Es lag nun knapp 200 km westlich der Südwestspitze Portugals mit einem
Kerndruck von 1015 hPa. Fronten ließen sich nicht mehr ausmachen aber das Tief
führte viel feuchte Meeresluft nach Nordosten, sodass es über Südspanien und
der Straße von Gibraltar noch zu teilweise kräftigen Regenfällen kam. Die
höchste Tagesniederschlagsmenge wurde aus Vejer De La
Frontera, rund 50 km westlich von Gibraltar mit 85 mm gemeldet. Die sonstigen
Niederschlagssummen in der Region lagen jedoch meist deutlich darunter,
besonders nahe der Meerenge Gibraltars. So wurden in Tarifa, an der Südspitze
Spaniens nur noch 11.8 mm von der dortigen Wetterstation erfasst. Wieder
konnten Blitz und Donner beobachtet werden.

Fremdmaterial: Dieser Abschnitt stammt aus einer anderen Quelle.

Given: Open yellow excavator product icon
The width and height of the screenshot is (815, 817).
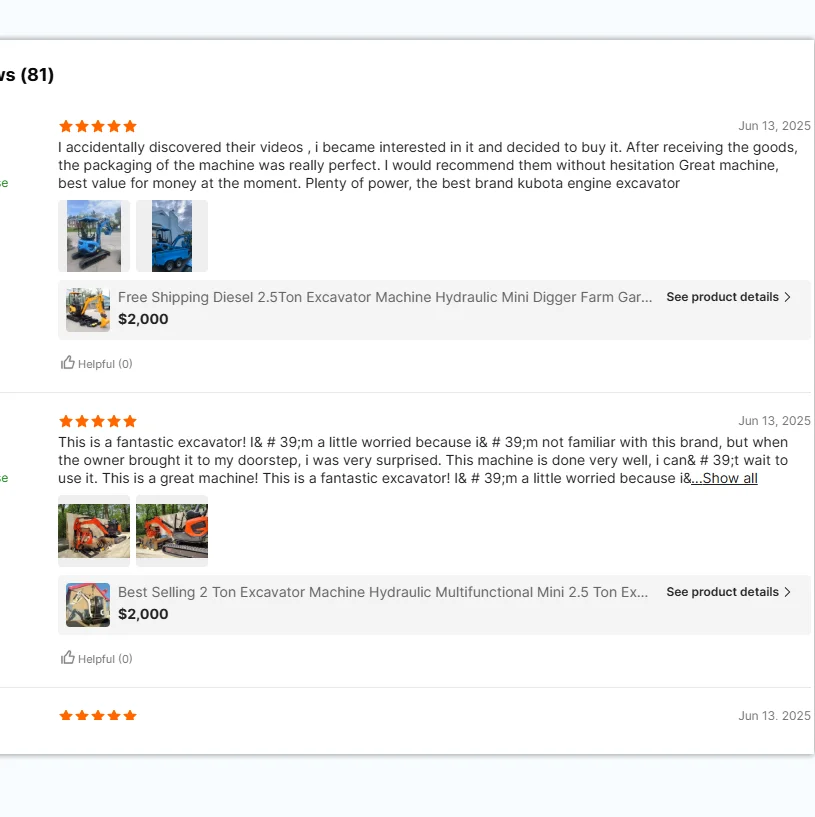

Am Flughafen von Malaga wurde um 01
Uhr MEZ ein Gewitter in Verbindung mit starkem Regen gemeldet. Innerhalb einer Stunden fielen dort 36.6 mm. Auch Cadiz verzeichnete um 03 Uhr MEZ ein Gewitter, allerdings
ohne Niederschlag an der Station, d.h. es war nur Donner hörbar. Von 06 bis 08
Uhr MEZ gab es gleich mehrere Gewitter: je ein weiteres in Cadiz
und Malaga sowie eins in Jaén. Diese Gewitter waren jedoch schwächer als die
vorherigen und am restlichen Tag gab es keine weitere Gewitteraktivität in der
Region.
Bis zum
nächsten Tag hatte sich das Tief wahrscheinlich aufgelöst.